Ashley's Recent Forum Activity

  • You can choose what you want. It is good example to show you we don't have any control on spritesheeting with C3.

    I'm totally confused because these two sentences directly contradict each other.

    If we have animated sprites in project this time it is exporting that frames using max spritesheet size (1024 for C2)

    C2's max spritesheet size is hard-coded at 2048 and there is no option to change it. C3 has an option to change it, and smaller sizes tend to use less memory, so C3's 1024 setting can help.

    You can say use 1024 option. It is not really help on mobile.

    I made actual measurements and demonstrated it got pretty close to C2's memory use.

    FYI C2 loads images one after the other, but the C3 runtime loads images in parallel, which is faster.
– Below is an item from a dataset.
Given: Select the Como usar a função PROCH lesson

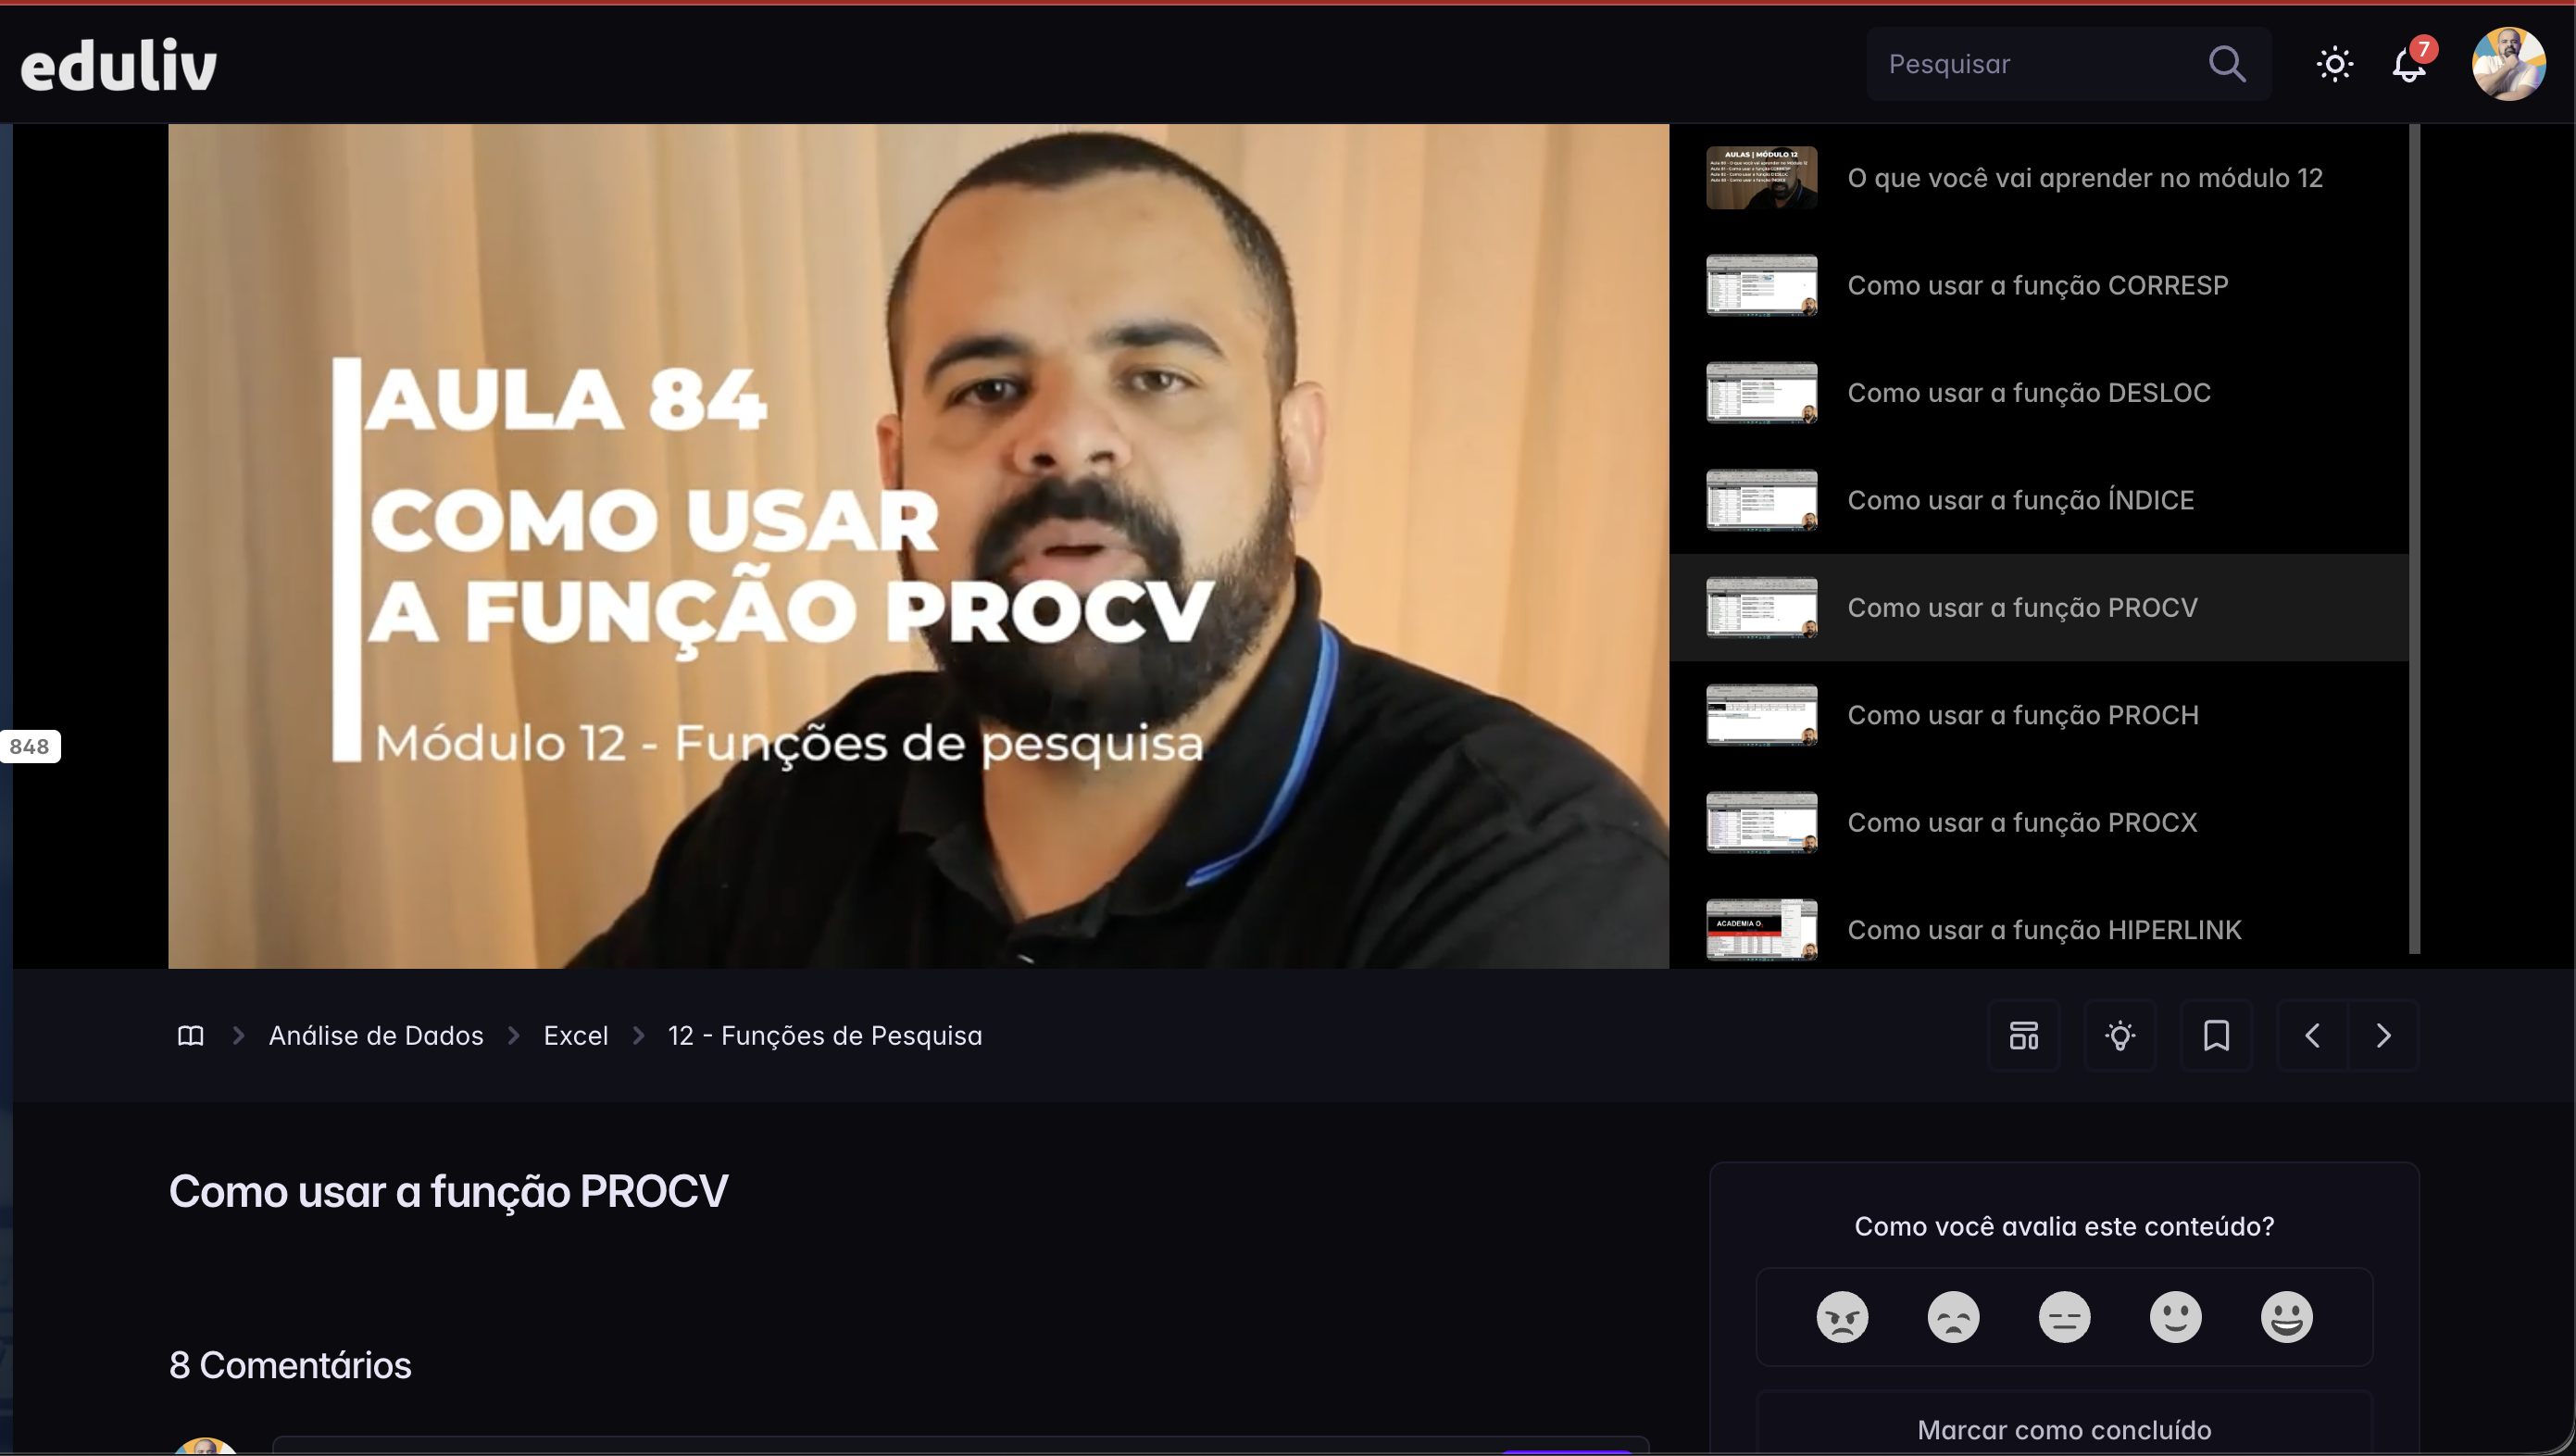Looking at the screenshot, I should [2040, 715].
At the time I wrote it I took some measurements that showed C3 could indeed switch layouts faster than C2. But as noted it depends on the memory use, since using more memory also requires loading more memory. Given similar memory usage though, the C3 runtime should be significantly faster at loading.

  • So does that mean, in theory, if I do a for each enemies, I should create a Boolean that says “Exists” and check that first before the for each?

    Do you mean comparing a boolean instance variable? That doesn't seem to make sense, because the object still exists even if you set that to false...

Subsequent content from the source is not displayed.